Once Colorado figures out how to better fund substance abuse centers, train police officers, and incorporate the health care industry into the cannabis marketplace, these revenues will easily surpass 100 million per year. Governments at all levels are better equipped now to maintain parks, repair infrastructure, purchase school textbooks, and meet other municipal demands that would otherwise go neglected. (Cnn.Money.Com/ColoardoDepartmentofRevenue)

So why can’t New York State and the City of Rochester capitalize on this much needed revenue? Today in Rochester hundreds of young adults -mostly men of color-will spend the majority of their day selling various quantities of weed on the Avenues, Flint St and Scio. They have entrepreneurial skills that are serving them quite well in a limited business environment; yet many of them will be arrested at some point in their lives. Some of them will be sentenced to prison for many years- a tragic, all too familiar story that has been referred to as the “school to street to prison pipeline.”
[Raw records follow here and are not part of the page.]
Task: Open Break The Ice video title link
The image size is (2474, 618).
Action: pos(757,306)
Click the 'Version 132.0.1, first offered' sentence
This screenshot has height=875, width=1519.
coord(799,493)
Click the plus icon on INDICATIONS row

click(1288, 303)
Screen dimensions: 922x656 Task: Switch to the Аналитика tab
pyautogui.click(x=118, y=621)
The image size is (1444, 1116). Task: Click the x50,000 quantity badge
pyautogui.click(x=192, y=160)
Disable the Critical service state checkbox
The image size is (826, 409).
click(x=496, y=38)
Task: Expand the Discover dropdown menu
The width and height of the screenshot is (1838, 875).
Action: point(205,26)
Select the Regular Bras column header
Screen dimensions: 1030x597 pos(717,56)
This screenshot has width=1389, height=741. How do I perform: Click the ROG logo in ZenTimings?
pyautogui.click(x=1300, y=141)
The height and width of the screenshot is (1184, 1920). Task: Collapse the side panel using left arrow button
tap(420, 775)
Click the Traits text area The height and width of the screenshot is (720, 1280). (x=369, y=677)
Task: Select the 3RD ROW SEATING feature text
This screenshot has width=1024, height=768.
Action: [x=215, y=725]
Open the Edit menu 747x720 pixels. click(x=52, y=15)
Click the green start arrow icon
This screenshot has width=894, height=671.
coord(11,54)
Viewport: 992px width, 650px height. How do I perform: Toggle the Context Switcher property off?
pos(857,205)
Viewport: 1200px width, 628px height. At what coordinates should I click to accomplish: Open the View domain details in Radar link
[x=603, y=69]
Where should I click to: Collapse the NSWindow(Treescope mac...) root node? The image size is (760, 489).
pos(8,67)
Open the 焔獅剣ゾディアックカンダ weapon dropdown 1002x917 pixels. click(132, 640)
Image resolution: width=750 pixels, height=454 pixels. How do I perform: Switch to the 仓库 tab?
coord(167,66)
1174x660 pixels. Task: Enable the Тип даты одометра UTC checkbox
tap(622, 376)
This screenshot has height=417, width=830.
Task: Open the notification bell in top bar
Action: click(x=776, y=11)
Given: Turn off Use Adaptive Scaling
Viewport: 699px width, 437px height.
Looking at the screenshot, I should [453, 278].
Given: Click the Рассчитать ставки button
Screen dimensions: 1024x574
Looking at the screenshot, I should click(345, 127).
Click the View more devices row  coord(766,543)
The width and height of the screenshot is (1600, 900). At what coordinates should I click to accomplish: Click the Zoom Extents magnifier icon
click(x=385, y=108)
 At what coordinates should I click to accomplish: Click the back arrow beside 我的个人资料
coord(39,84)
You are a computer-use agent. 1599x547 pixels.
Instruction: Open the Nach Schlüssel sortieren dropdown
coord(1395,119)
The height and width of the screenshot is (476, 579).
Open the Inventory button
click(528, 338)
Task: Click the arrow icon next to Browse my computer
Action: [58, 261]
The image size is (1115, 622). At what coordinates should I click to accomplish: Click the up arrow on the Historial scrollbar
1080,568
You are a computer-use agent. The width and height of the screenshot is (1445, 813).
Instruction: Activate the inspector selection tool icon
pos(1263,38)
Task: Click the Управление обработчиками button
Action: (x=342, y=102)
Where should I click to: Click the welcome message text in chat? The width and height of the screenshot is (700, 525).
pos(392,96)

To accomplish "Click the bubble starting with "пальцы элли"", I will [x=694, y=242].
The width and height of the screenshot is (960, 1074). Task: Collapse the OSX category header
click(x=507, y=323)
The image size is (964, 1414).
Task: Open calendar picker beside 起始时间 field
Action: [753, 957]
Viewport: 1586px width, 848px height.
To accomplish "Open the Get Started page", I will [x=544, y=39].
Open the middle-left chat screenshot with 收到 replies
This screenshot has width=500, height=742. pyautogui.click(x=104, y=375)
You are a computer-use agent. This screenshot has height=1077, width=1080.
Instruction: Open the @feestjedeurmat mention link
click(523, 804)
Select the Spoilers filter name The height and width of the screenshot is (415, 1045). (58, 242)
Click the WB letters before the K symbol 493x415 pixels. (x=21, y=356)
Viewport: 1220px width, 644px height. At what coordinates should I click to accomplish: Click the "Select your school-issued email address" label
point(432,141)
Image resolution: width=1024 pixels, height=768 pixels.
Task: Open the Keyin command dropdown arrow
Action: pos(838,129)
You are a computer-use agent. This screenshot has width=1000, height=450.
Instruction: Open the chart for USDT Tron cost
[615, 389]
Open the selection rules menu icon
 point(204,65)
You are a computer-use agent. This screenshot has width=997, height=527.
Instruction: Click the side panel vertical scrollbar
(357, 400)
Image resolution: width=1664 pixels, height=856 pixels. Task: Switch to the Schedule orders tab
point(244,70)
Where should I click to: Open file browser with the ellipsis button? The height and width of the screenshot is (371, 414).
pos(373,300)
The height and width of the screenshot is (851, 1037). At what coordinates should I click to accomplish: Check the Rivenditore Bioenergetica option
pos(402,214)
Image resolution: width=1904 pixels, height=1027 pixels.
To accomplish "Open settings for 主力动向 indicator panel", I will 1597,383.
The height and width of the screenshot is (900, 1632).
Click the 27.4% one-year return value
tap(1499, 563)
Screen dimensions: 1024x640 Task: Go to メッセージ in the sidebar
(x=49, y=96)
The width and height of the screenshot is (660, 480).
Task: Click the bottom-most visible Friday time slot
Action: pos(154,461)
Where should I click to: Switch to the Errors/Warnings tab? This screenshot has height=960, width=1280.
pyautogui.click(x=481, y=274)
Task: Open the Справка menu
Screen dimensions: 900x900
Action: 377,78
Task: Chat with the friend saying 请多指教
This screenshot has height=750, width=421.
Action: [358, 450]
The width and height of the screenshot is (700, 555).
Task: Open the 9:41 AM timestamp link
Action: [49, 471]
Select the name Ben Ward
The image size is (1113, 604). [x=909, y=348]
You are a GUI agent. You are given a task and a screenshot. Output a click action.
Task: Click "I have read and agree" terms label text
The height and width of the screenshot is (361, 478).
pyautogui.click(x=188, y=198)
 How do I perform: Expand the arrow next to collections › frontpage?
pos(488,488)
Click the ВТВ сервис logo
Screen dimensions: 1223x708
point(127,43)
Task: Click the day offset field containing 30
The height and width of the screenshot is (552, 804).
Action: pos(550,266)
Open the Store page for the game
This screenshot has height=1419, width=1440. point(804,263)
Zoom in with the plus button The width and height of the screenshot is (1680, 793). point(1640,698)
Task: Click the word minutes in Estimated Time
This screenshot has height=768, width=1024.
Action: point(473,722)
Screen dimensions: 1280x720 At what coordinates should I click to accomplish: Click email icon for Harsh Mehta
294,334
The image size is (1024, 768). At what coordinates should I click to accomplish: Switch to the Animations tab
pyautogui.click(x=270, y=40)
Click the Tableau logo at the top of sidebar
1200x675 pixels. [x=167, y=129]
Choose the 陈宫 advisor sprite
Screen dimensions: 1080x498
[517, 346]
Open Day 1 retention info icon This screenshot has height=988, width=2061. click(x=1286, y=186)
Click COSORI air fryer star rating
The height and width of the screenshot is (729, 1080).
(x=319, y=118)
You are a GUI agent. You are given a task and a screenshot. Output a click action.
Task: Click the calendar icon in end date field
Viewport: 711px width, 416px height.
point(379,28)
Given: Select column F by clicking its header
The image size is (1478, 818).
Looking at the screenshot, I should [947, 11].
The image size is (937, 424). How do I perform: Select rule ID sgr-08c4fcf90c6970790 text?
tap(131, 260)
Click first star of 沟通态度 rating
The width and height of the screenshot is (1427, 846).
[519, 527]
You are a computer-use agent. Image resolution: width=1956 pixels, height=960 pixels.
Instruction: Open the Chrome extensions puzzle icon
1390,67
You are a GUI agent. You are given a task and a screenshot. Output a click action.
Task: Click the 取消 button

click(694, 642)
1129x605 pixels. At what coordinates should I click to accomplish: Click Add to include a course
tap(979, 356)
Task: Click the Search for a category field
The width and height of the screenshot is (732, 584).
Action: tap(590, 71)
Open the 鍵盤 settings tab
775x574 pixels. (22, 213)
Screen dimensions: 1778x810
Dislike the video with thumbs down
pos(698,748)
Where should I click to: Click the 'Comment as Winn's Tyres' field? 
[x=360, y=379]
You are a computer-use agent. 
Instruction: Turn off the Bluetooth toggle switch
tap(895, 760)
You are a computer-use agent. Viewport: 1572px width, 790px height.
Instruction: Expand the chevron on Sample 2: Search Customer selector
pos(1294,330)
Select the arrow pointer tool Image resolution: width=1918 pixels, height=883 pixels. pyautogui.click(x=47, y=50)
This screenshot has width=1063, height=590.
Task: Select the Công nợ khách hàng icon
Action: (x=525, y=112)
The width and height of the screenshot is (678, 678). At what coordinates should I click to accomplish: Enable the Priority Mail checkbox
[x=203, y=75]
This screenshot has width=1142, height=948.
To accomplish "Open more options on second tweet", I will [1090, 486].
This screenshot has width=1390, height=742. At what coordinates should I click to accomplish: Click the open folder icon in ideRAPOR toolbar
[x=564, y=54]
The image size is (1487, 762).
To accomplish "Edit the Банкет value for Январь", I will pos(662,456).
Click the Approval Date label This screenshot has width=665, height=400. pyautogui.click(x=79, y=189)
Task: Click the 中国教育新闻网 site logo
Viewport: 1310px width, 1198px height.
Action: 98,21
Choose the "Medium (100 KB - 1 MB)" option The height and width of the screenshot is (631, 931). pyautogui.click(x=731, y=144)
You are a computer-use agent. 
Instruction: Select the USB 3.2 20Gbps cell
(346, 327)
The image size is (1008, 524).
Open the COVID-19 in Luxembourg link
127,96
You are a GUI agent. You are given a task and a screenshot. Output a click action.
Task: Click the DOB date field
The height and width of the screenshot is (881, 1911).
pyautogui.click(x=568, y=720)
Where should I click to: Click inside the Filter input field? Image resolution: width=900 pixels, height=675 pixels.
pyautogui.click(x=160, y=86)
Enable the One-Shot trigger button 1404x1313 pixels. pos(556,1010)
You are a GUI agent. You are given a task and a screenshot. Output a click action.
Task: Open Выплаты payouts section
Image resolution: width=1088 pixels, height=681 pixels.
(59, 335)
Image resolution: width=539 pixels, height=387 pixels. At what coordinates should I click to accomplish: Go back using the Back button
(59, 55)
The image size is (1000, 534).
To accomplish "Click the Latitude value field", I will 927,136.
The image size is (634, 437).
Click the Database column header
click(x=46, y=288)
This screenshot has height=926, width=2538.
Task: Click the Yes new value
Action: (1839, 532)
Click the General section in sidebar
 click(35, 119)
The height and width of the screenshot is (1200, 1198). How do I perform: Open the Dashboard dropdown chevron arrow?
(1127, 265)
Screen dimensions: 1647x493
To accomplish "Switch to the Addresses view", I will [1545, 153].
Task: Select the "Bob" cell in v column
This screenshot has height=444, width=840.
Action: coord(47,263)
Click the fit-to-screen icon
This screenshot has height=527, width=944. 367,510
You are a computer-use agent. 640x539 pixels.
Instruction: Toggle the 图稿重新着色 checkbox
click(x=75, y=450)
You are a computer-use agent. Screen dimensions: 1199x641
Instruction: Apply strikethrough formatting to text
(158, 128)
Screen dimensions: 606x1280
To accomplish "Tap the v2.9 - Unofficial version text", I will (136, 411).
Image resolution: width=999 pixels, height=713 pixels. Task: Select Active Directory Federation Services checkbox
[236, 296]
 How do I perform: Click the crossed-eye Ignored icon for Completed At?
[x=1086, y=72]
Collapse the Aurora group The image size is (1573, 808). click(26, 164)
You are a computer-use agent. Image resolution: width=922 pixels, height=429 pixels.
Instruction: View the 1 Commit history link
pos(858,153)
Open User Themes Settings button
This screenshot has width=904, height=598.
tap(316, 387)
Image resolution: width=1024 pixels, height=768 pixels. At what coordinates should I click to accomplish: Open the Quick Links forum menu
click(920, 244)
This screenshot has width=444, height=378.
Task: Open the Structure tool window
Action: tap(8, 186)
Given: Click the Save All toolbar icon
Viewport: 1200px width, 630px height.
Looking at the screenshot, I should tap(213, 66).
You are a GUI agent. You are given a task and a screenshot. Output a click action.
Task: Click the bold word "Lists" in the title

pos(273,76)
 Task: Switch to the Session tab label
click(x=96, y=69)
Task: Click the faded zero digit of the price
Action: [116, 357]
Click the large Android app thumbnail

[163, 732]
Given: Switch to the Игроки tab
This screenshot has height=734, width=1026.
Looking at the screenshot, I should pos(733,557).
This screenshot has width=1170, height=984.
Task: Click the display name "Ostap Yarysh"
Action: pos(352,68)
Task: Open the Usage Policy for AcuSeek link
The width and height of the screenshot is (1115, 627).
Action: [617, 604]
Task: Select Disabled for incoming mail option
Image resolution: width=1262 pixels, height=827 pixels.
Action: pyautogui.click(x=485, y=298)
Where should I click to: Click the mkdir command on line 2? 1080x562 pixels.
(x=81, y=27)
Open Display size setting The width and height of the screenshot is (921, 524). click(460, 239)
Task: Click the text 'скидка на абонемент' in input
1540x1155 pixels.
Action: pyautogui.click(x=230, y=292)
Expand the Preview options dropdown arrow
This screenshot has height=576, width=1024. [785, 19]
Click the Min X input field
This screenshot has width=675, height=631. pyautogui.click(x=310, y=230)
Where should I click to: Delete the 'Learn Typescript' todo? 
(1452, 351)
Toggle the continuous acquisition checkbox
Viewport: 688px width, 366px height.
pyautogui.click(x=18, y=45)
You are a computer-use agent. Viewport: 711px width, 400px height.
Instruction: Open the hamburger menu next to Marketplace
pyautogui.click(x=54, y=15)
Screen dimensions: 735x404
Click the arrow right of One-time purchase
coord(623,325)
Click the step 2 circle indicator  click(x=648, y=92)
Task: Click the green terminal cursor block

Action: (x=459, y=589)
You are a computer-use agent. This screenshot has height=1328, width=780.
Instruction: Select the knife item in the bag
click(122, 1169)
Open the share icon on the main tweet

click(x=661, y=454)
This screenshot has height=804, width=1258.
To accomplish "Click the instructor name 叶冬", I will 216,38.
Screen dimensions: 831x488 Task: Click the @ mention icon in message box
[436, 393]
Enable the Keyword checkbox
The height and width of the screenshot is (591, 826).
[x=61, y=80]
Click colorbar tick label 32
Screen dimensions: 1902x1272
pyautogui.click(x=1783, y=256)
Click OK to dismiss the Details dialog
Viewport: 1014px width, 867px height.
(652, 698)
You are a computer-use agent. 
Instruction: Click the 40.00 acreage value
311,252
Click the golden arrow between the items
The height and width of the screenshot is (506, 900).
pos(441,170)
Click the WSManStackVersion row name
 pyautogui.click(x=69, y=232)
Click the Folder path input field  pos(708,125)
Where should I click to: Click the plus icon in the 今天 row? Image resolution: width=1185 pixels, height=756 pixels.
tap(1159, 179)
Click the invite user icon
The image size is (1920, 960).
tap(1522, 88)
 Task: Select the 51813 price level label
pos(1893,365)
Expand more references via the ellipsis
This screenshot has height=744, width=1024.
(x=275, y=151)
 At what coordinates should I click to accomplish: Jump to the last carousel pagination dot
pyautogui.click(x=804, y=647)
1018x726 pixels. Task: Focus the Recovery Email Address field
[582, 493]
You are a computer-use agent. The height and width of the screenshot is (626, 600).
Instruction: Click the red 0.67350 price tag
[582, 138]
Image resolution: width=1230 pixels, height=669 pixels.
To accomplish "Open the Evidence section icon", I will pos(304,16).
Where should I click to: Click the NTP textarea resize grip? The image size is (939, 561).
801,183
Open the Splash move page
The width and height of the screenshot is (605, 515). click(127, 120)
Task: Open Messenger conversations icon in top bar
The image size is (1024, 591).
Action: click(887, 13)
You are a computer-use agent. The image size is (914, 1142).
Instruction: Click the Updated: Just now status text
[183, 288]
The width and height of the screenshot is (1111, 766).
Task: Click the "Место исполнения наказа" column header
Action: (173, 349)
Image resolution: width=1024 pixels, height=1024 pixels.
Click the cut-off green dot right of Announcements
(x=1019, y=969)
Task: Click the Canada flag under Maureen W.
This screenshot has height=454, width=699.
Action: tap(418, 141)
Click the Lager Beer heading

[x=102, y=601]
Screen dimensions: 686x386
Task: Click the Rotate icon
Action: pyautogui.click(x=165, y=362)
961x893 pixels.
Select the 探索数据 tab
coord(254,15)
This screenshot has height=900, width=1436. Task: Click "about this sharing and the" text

But this script does not need to end so predictably. Rather than throw away a talented pool of growers, retailers, marketers, sale persons, and researchers, I believe that we should move in the enlightened direction of our western neighbors and legalize marijuana for the economic and social benefit of our most challenged neighborhoods. Not only will this new policy liberate thousands of innocent, hardworking African- American and Hispanic men from prison, it will simultaneously boost economic opportunity where it is most needed. With adequate training in commerce and a complete legitimization of the product, many would be prisoners could find ways to excel in a new and dynamic marketplace.

Even better, legalizing marijuana will effectively channel influence away from organized crime syndicates such as the vicious Sinaloa cartel and return it to the people who live and work in the neighborhoods most threatened by this type of fear and intimidation.

The time to legalize recreational pot in New York State has come. What are we waiting for?